Now, To refine this a bit, Credit Cards are not legal tender. Vouchers are not legal tender. A Bank Transfer is not legal tender. If it was then cabs would have to accept a bank transfer. They (usually) don’t. In fact, Legal Tender applies only to cash – notes and coins.
Picking apart the term itself: To tender is “to offer or present formally”. A legal tender is a legal offer. Thus, Legal Tender is strictly:
An offer (of cash) to discharge a debt that cannot be refused.
Strictly this applies onto to paying money to a court to discharge a debt – it prevents you being sued for non-payment, but the end result is that effectively cash becomes a required way of accepting payment for a debt. There is an important caveat: There is no obligation for change under a Legal Tender situation, so you’d better pay with exact money!
Now, there’s a few restrictions here. So don’t try and pay off a £100 restaurant meal with 5 pence pieces. Because that offer wouldn’t actually be legal tender.
Why? Because there are restrictions on how much each denomination of currency is valid legal tender for.
50p – up to £10
20p – up to £10
10p – up to £5
5p – up to £5
2p – up to 20p
1p – up to 20p
Coins and notes higher than 50p are valid legal tender for any amount.
So far everything I’ve said has been true… For England.
When you consider Scotland (in particular) things get funky.
Firstly no Scottish Notes are legal tender in England. Only notes from the Bank of England are. Similarly no English notes are legal tender in Scotland – although this is for a different reason – Scotland has no concept of Legal Tender! Instead the creditor must accept any reasonable offer to discharge the debt, so if, for some reason, meters of bubble-wrap became a standard way to pay for things, then it could be construed as a reasonable offer, and thus the creditor would be obliged to accept it to pay off the debt!
There’s one aside I’m going to make here – technically, when I talk about “Scottish Notes” I’m conflating several different notes, because in Scotland  seven retail banks can print notes, that are backed by Bank of England funds. The system for this is that the Bank of England essentially says to the banks “You can print this much money”, with the amount carefully chosen to keep the values between Scottish notes and BoE notes on par.

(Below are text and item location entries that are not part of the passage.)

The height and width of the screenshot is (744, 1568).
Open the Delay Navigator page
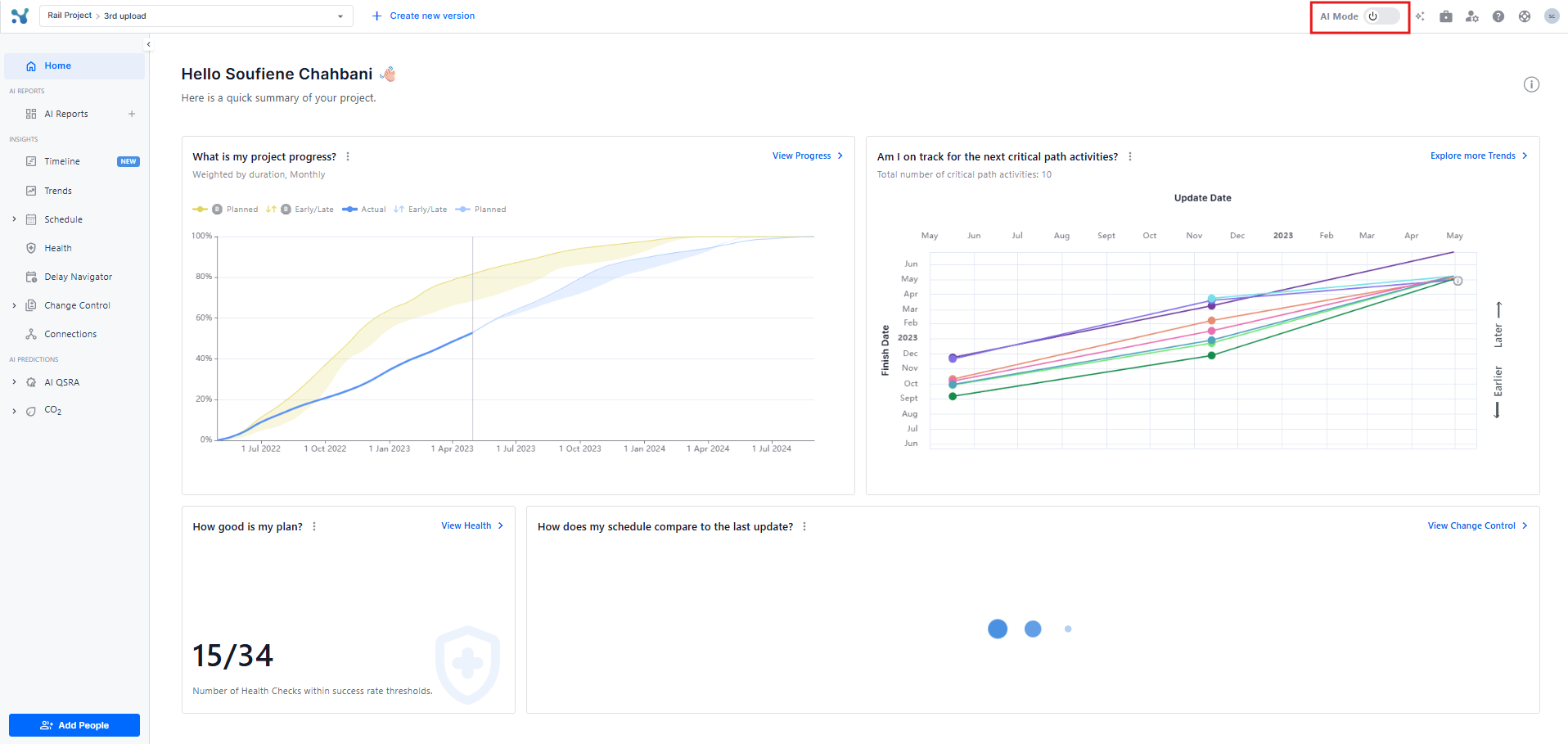[x=78, y=277]
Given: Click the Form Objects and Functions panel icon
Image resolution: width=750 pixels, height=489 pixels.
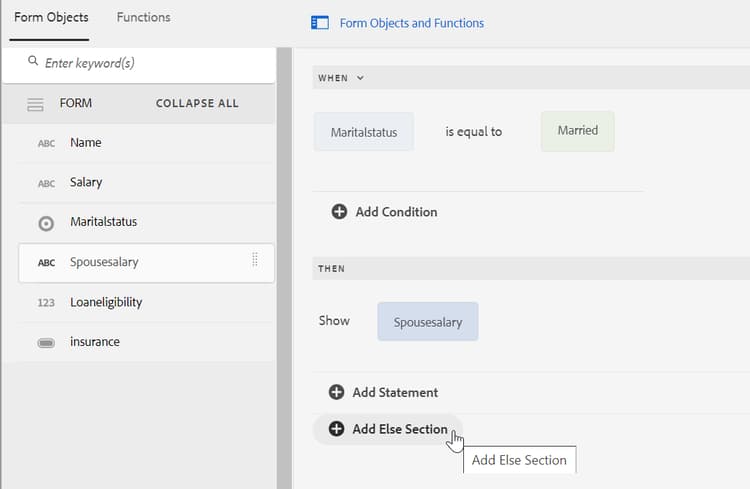Looking at the screenshot, I should coord(320,23).
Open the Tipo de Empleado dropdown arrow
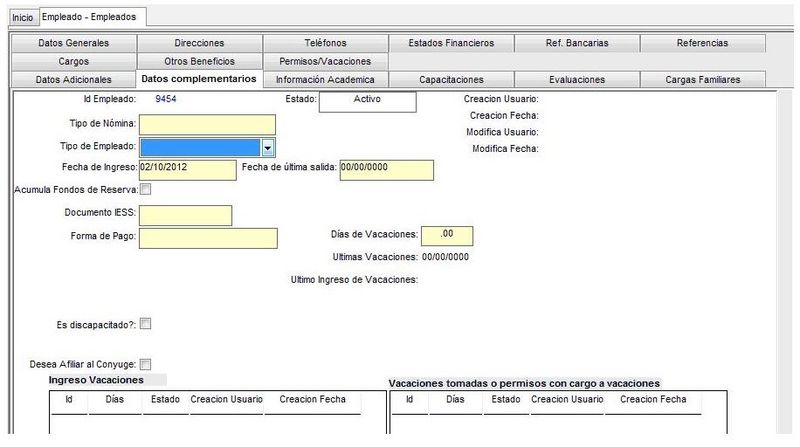The height and width of the screenshot is (447, 800). pyautogui.click(x=268, y=148)
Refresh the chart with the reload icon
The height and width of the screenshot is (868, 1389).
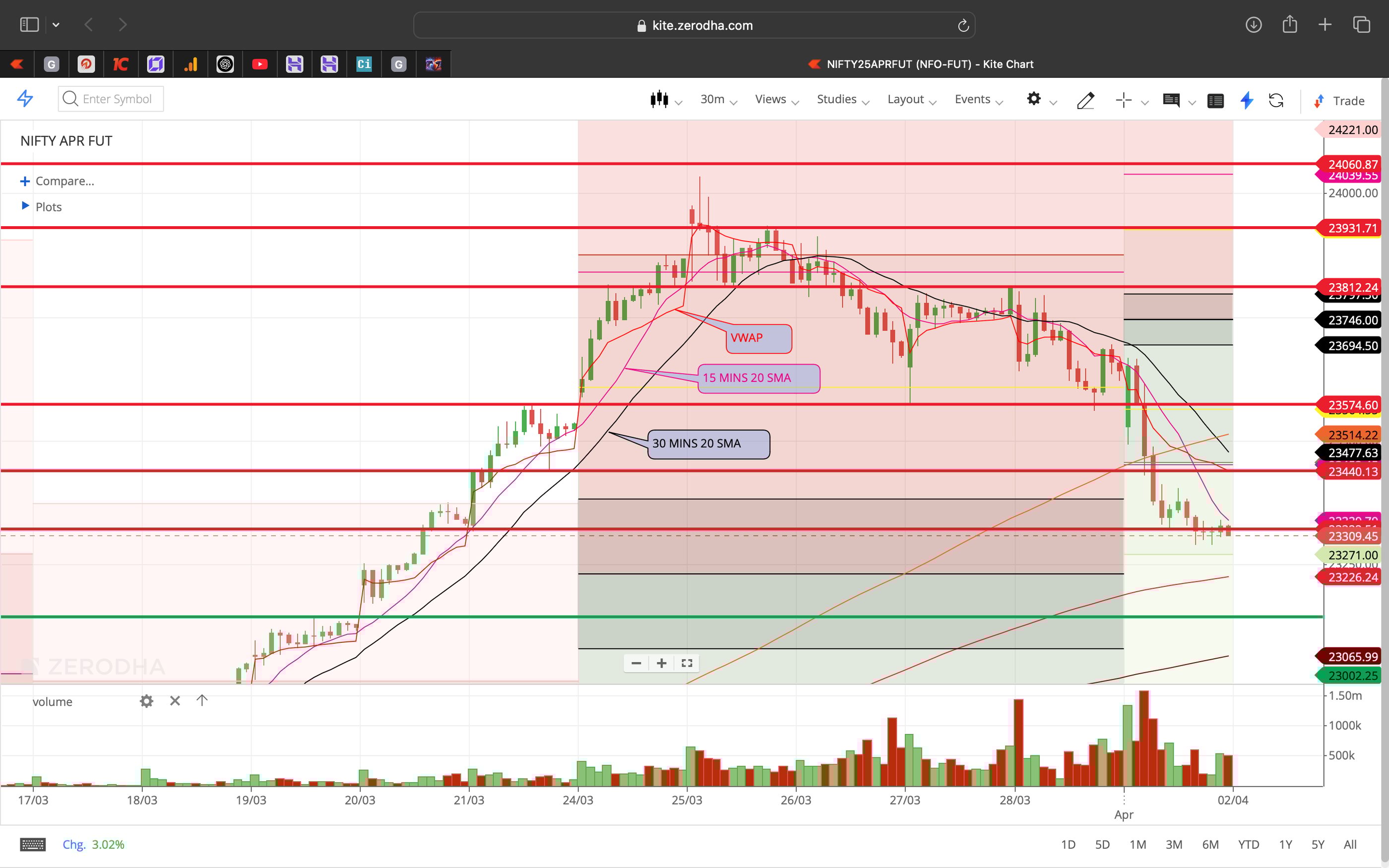[x=1276, y=101]
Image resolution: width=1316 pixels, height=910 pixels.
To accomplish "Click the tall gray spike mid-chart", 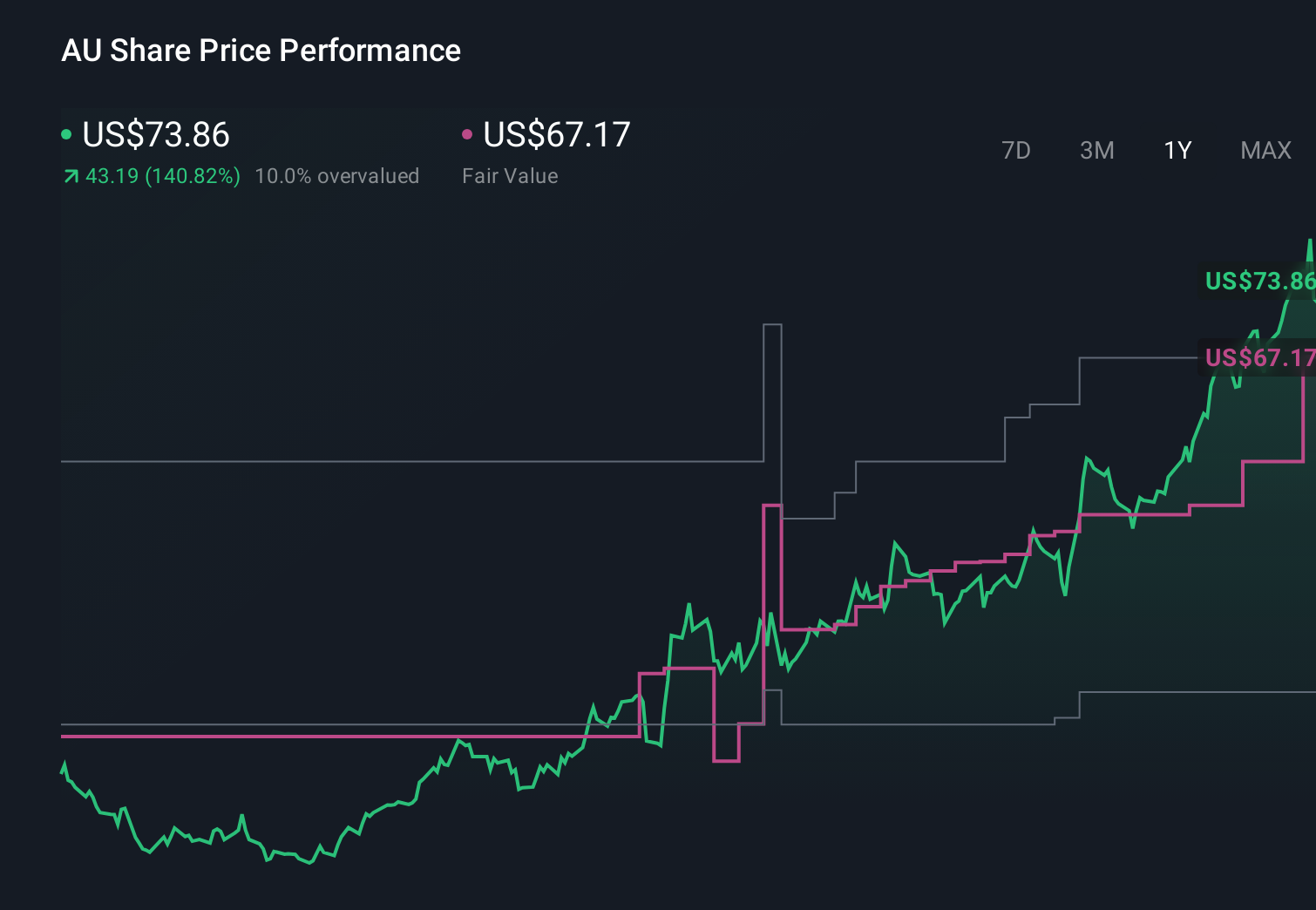I will pos(772,325).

And now, as a final aside, to that aside. I said that the Scottish Notes are “backed” by the Bank of England. This probably conjured up images of a huge gold vault somewhere underneath central London. Well….. I’m sorry to burst that bubble, but the BoE only has a fraction of gold to “back” the amount of money in circulation. Technically there is no currency on Earth that is backed by anything – all the money on Earth is “backed” by is the value that other people believe it has.  But the loopy idea of fiat money – money without any physical backing to its value, is something for another time. And that, reader, is a nice, comforting note to end the article on…. right?